Saturday, November 25, 2017

`He Is No Pedant nor Bookworm'

“It is hard to discern the oak in the acorn, or a temple like St. Paul's in the first stone which is laid . . .”

Or to see in the child if he will prove father to the man. Charles Lamb is writing on this date, Nov. 25, 1819, to Dorothy Wordsworth, describing a visit by her nephew, William Jr., the poet’s son, who is nine years old. Based on Lamb’s observations, Willy, as the essayist calls him, is smart and quick-witted, and probably better company than his father. Ever a bachelor, ever without spawn, Lamb writes:

“Till yesterday I had barely seen him,--Virgilium tantum vidi; but yesterday he gave us his small company to a bullock’s heart, and I can pronounce him a lad of promise. He is no pedant nor bookworm; so far I can answer. Perhaps he has hitherto paid too little attention to other men's inventions, preferring, like Lord Foppington, the ‘natural sprouts of his own.’ But he has observation, and seems thoroughly awake.”

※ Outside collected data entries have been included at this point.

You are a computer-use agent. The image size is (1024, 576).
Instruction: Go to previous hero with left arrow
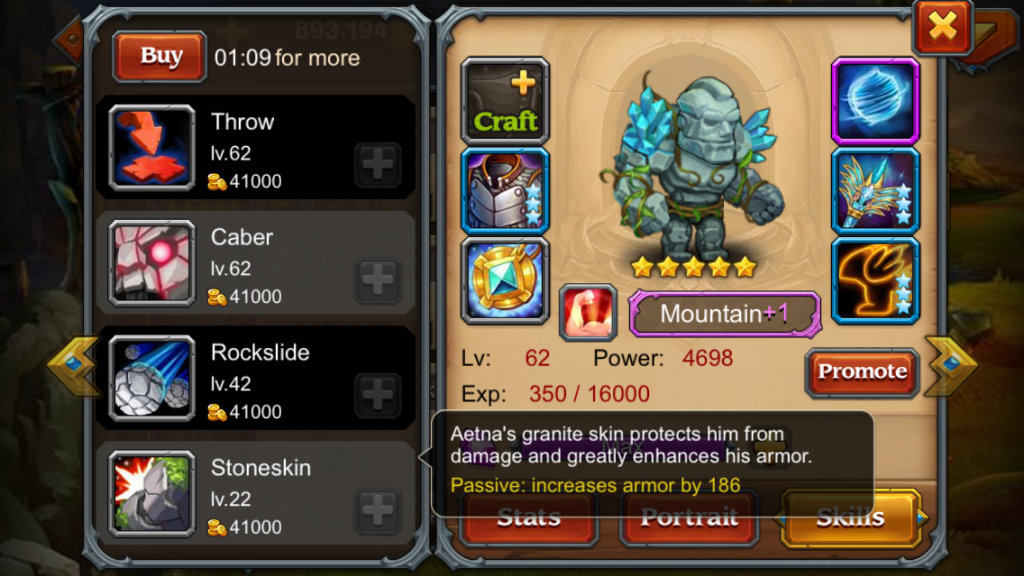point(74,365)
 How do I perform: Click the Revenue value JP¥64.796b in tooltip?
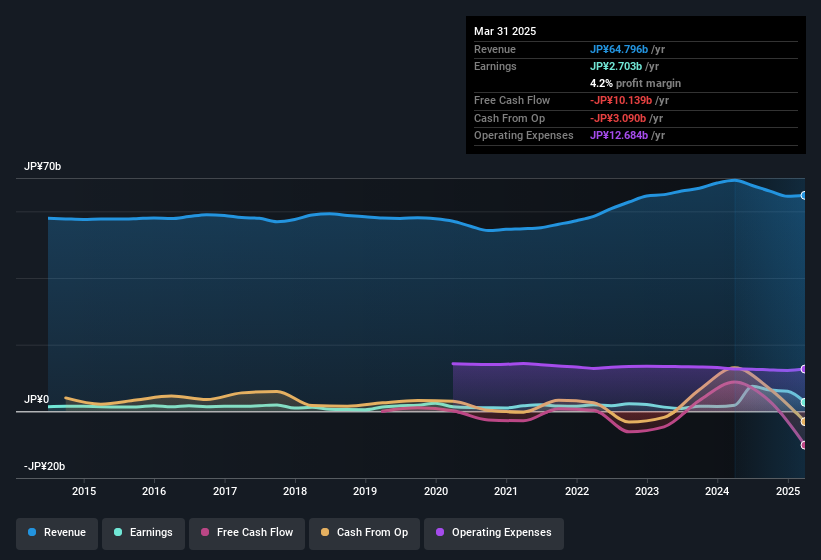pos(626,49)
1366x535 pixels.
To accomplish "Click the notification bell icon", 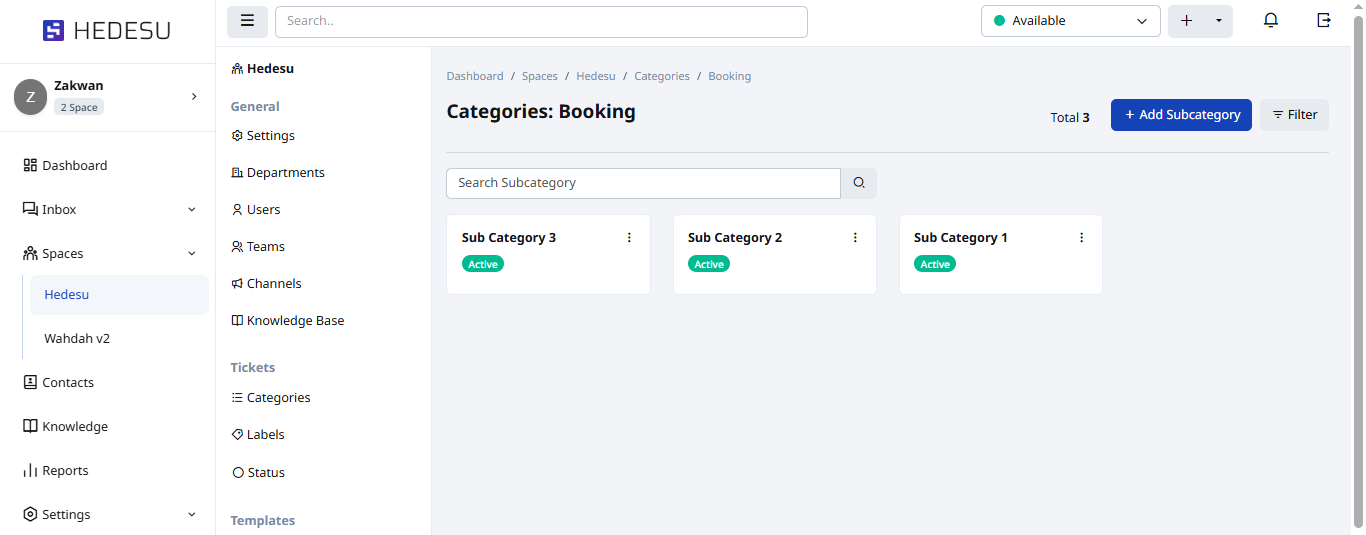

The Latin tag is from Ovid’s Tristia and Lamb gives its sense, if not a literal translation, in the preceding English phrase. Lord Foppington is a character in The Relapse, or, Virtue in Danger, a 1696 play by John Vanbrugh. Lamb will use the same phrase as the epigraph to “Detached Thoughts on Books and Reading.” Further on, Lamb refers to his sister, matricidal Mary Lamb, as a “she-Aristotle,” which made me laugh out loud. Lamb takes Willy for a visit to William Cross’ Exeter Exchange, which included an early zoo. The next section of the letter is worth quoting at length:

“William’s genius, I take it, leans a little to the figurative; for being at play at tricktrack (a kind of minor billiard-table which we keep for smaller wights, and sometimes refresh our own mature fatigues with taking a hand at), not being able to hit a ball he had iterate aimed at, he cried out, `I cannot hit that beast.’ Now, the balls are usually called men, but he felicitously hit upon a middle term,--a term of approximation and imaginative reconciliation; a something where the two ends of the brute matter (ivory) and their human and rather violent personification into men might meet, as I take it,--illustrative of that excellent remark in a certain preface about imagination, explaining `Like a sea-beast that had crawled forth to sun himself!’ Not that I accuse William Minor of hereditary plagiary, or conceive the image to have come ex traduce. Rather he seemeth to keep aloof from any source of imitation, and purposely to remain ignorant of what mighty poets have done in this kind before him; for being asked if his father had ever been on Westminster Bridge, he answered that he did not know!”

The OED tells us “tricktrack” (or “tric-trac”) is “an old variety of backgammon.” Lamb paraphrases lines from Wordsworth’s “Resolution and Independence”: Like a sea-beast crawled forth, that on a shelf / Of rock or sand reposeth, there to sun itself.” The crack about Westminster Bridge is a reference to the boy’s father’s sonnet “Composed upon Westminster Bridge, September 3, 1802.” And so on. Lamb is a wildly associative writer, with everything reminding him of something else – a gift he has in common with most of the best essayists. In his great three-volume edition of Lamb’s letters, published in 1935, E.V. Lucas writes of this letter:

“This letter, which refers to a visit paid to the Lambs in Great Russell Street by Wordsworth’s son, William, then nine years old [the poet’s longest-lived child, Willy died in 1883], is remarkable, apart from its charm and humour, for containing some of the absolute method of certain of Lamb’s Elia passages than anything he had yet written.”